FIG. 5 is a table comparing between the SNR and PSNR of CDSEM images of contacts for scaling coefficients of first-level wavelet decomposition and second-level wavelet decomposition obtained after the three-level wavelet decomposition and reconstruction, under the three methods of Haar wavelet, db4 wavelet and coif3 wavelet applied on the original CDSEM image of normal contacts, according to the embodiment of this disclosure.



FIG. 6 illustrates an original CDSEM image of the abnormal contacts.



FIG. 7a illustrates a CDSEM image of contacts after denoising through filtering by adopting a threshold of Haar wavelet on the original images in FIG. 6.



FIG. 7b illustrates a CDSEM image of contacts adopting a scaling coefficient of first-level wavelet decomposition of Haar wavelet on the original images in FIG. 6.



FIG. 7c illustrates a CDSEM image of contacts by adopting a scaling coefficient of second-level wavelet decomposition of Haar wavelet on the original images in FIG. 6.



FIG. 8a illustrates a CDSEM image of contacts after denoising through filtering by adopting a threshold of db4 wavelet on the original images in FIG. 6.



FIG. 8b illustrates a CDSEM image of contacts by adopting a scaling coefficient of first-level wavelet decomposition of db4 wavelet on the original images in FIG. 6.



FIG. 8c illustrates a CDSEM image of contacts by adopting a scaling coefficient of second-level wavelet decomposition of db4 wavelet on the original images in FIG. 6.

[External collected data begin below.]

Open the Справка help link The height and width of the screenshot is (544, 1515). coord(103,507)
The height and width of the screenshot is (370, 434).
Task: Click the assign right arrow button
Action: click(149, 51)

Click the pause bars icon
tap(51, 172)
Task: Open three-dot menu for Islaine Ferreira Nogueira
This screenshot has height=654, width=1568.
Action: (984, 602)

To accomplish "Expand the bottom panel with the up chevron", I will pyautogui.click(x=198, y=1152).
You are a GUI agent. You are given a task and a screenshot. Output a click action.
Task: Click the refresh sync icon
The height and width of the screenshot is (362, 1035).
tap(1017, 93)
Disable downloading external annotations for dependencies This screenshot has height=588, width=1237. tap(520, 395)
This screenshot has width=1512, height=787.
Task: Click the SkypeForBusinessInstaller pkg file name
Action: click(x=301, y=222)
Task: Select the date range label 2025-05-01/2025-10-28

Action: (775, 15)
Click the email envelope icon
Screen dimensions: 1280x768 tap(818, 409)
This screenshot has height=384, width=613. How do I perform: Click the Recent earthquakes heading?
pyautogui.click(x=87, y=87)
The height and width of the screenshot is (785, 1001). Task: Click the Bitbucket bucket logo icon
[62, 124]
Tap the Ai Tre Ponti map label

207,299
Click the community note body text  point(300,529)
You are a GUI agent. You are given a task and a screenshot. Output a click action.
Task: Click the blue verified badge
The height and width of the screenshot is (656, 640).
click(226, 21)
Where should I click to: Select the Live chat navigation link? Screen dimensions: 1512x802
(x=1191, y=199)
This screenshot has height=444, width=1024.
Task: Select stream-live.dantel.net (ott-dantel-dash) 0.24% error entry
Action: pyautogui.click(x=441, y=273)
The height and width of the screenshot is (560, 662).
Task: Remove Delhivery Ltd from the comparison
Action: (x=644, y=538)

FIG. 9a illustrates a CDSEM image of contacts after denoising through filtering by adopting a threshold of coif3 wavelet on the original images in FIG. 6.



FIG. 9b illustrates a CDSEM image of contacts by adopting a scaling coefficient of first-level wavelet decomposition of coif3 wavelet on the original images in FIG. 6.



FIG. 9c illustrates a CDSEM image of contacts by adopting a scaling coefficient of second-level wavelet decomposition of coif3 wavelet on the original images in FIG. 6.



FIG. 10 is a table comparing between the SNR and PSNR of CDSEM images of contacts for scaling coefficients of first-level wavelet decomposition and second-level wavelet decomposition obtained after the three-level wavelet decomposition and reconstruction, under the three methods of Haar wavelet, db4 wavelet and coif3 wavelet applied on the original CDSEM image of abnormal contacts, according to the embodiment of this disclosure.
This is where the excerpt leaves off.